Regional sales manager plans can be an effective tool for maximizing sales volume. The plans are suited for sales territories of any size, ranging from local to international. An important key is properly dividing the territory into regions and providing the proper marketing and support for each area. The overall sales plan suffers if one region is supported less than the others while held to the same standards for sales calls, converting calls into sales, customer retention and more.
Choose the number of regional sales managers needed based on the size of the overall territory. At least two are needed to justify a regional plan. A company selling products or services to customers in all 50 states may have dozens of regional managers, while a smaller company may need just four regional sales managers with sales territories evenly divided. Review your competitors' regional sales manager setups for examples.

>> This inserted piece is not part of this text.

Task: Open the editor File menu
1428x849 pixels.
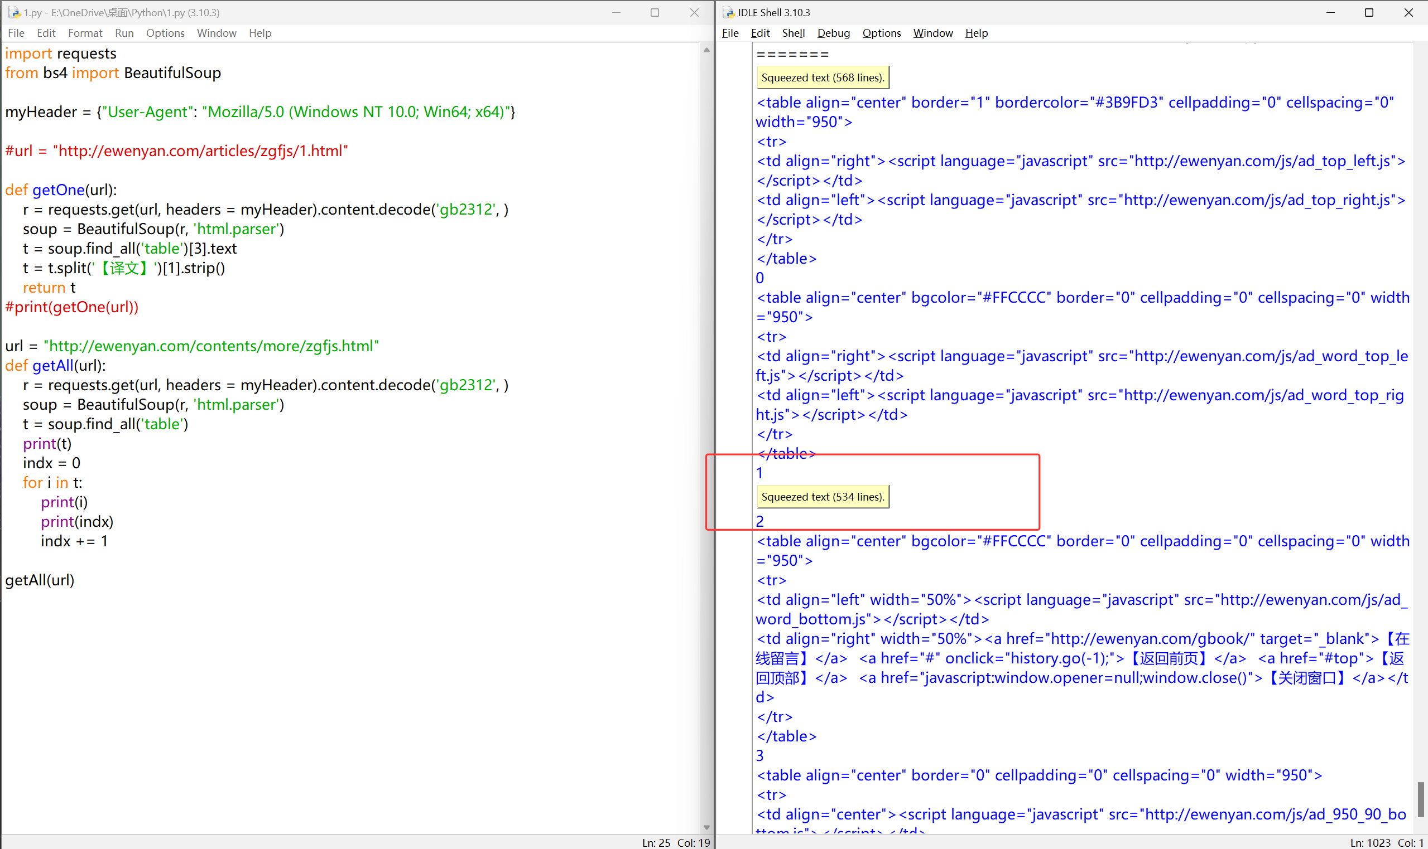Action: (x=16, y=33)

Divide the sales territory after deciding on the number of regional sales managers. For example, a statewide regional sales manager plan could split the state into four regions -- north, south, east and west. A two-person regional sales plan may divide a smaller area into north and south regions. A four-person regional sales team may be divided by account size: large, medium, small and new accounts.
Choose a compensation plan for the regional sales managers. Plans vary widely, ranging from salary and commission based on industry standards, to commission-only plans. Other compensation plans feature a monthly retainer fee plus commission. Network with similar companies to find the going rate for regional sales managers.
Hire the regional sales managers while assigning them their territories and quotas. Authorize the regional sales managers to hire salespeople as needed depending on sales volume.
Monitor weekly and monthly reports from the regional sales managers as you compare their production against forecasts.